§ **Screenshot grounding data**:
+++

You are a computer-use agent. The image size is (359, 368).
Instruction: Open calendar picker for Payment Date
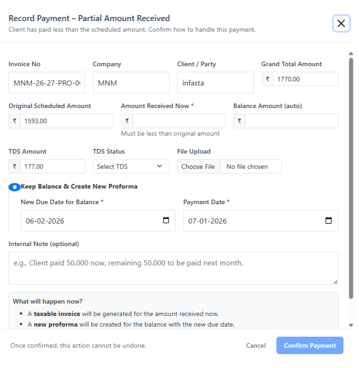[x=328, y=220]
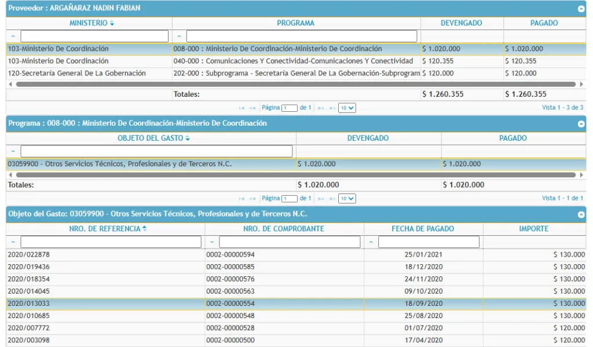This screenshot has height=347, width=593.
Task: Go to next page in Proveedor grid pager
Action: pyautogui.click(x=321, y=108)
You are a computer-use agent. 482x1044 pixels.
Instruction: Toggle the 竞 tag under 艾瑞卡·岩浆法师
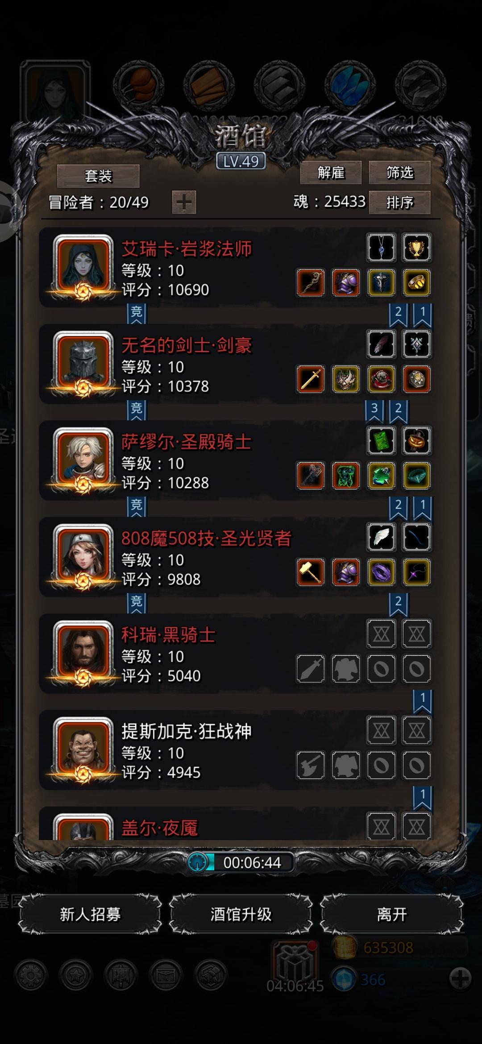(x=137, y=313)
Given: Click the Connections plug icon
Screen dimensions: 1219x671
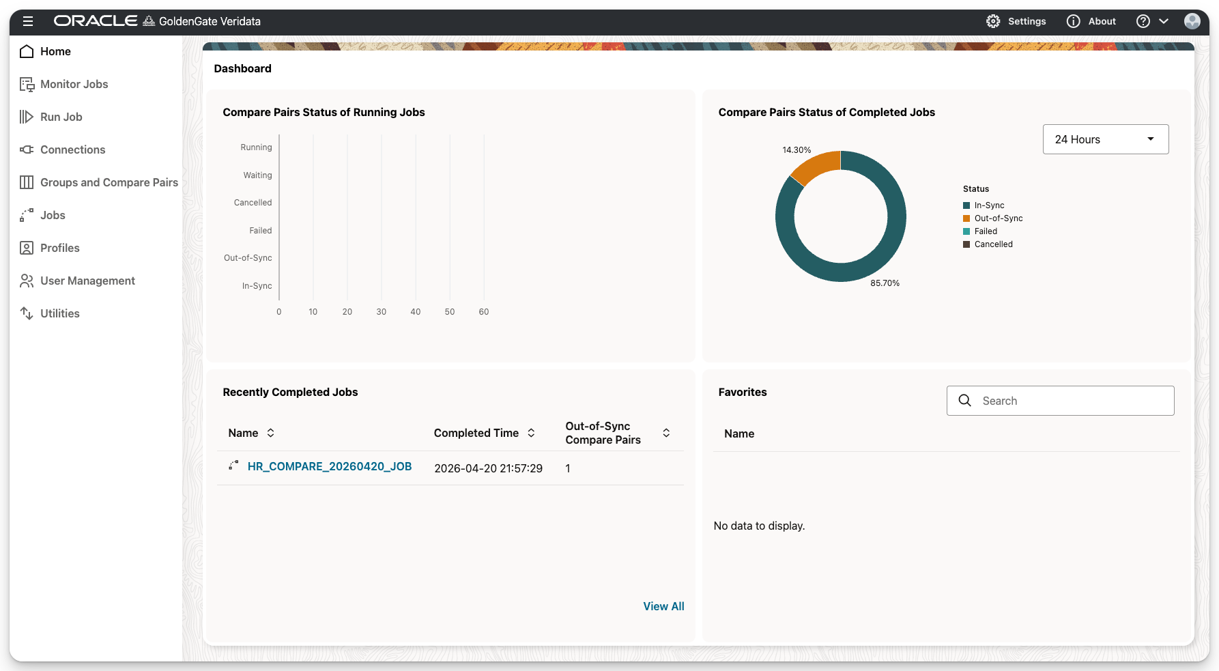Looking at the screenshot, I should pyautogui.click(x=27, y=150).
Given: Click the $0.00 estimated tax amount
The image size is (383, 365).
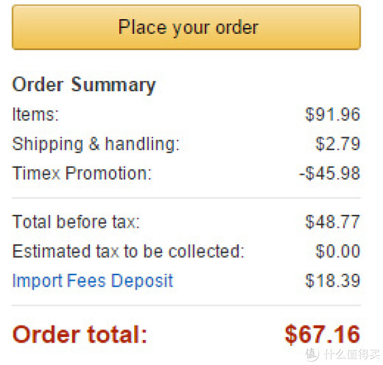Looking at the screenshot, I should coord(338,251).
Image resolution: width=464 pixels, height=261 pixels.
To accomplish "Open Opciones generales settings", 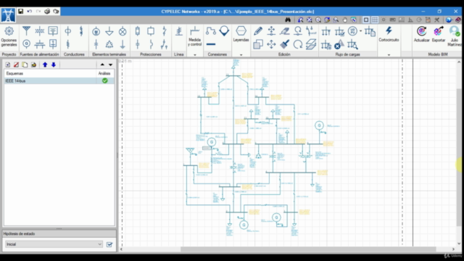I will coord(9,36).
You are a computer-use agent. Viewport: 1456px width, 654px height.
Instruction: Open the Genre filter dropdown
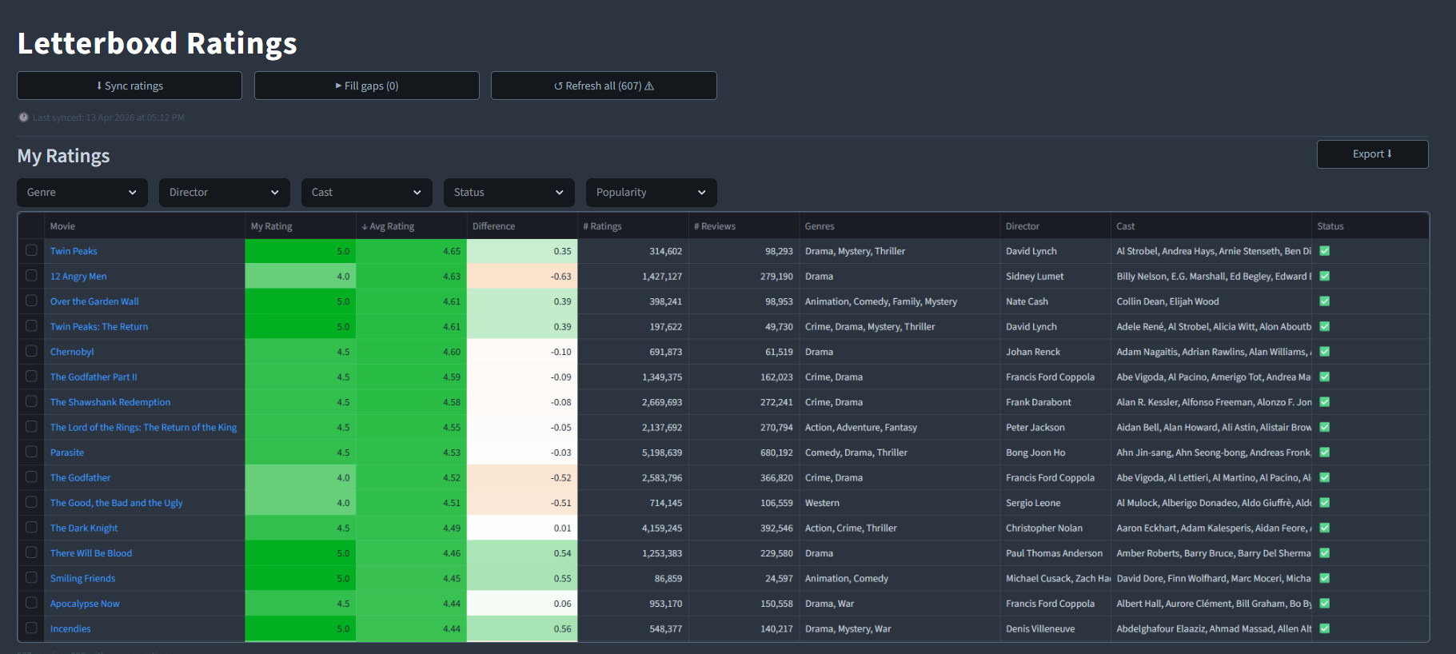pyautogui.click(x=82, y=193)
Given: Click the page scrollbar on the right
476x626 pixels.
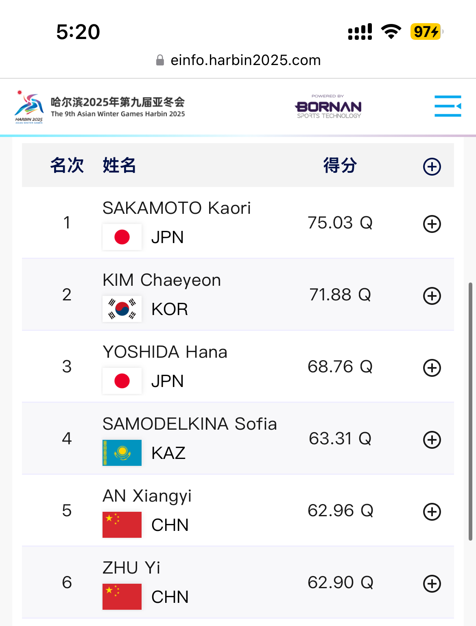Looking at the screenshot, I should coord(471,411).
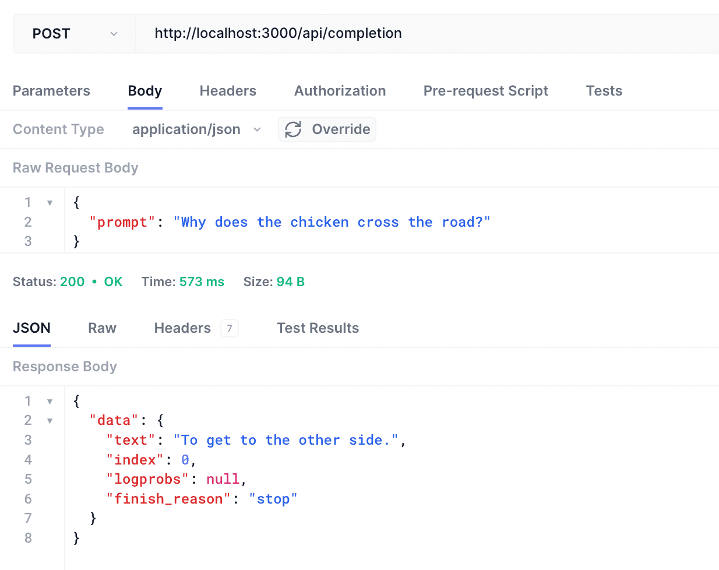719x570 pixels.
Task: Switch to the Tests tab
Action: pyautogui.click(x=604, y=91)
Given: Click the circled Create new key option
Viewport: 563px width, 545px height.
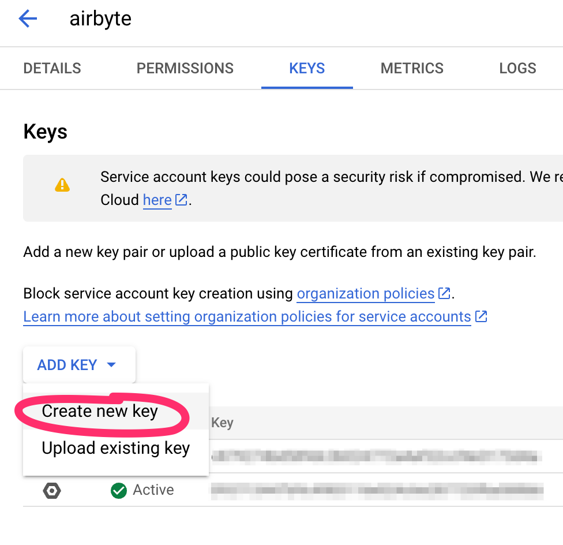Looking at the screenshot, I should [100, 411].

+++

§ **WORK ITEM**: Please say how many lines above contain "Given", number only.

§ **RESULT OF THE TASK**: 4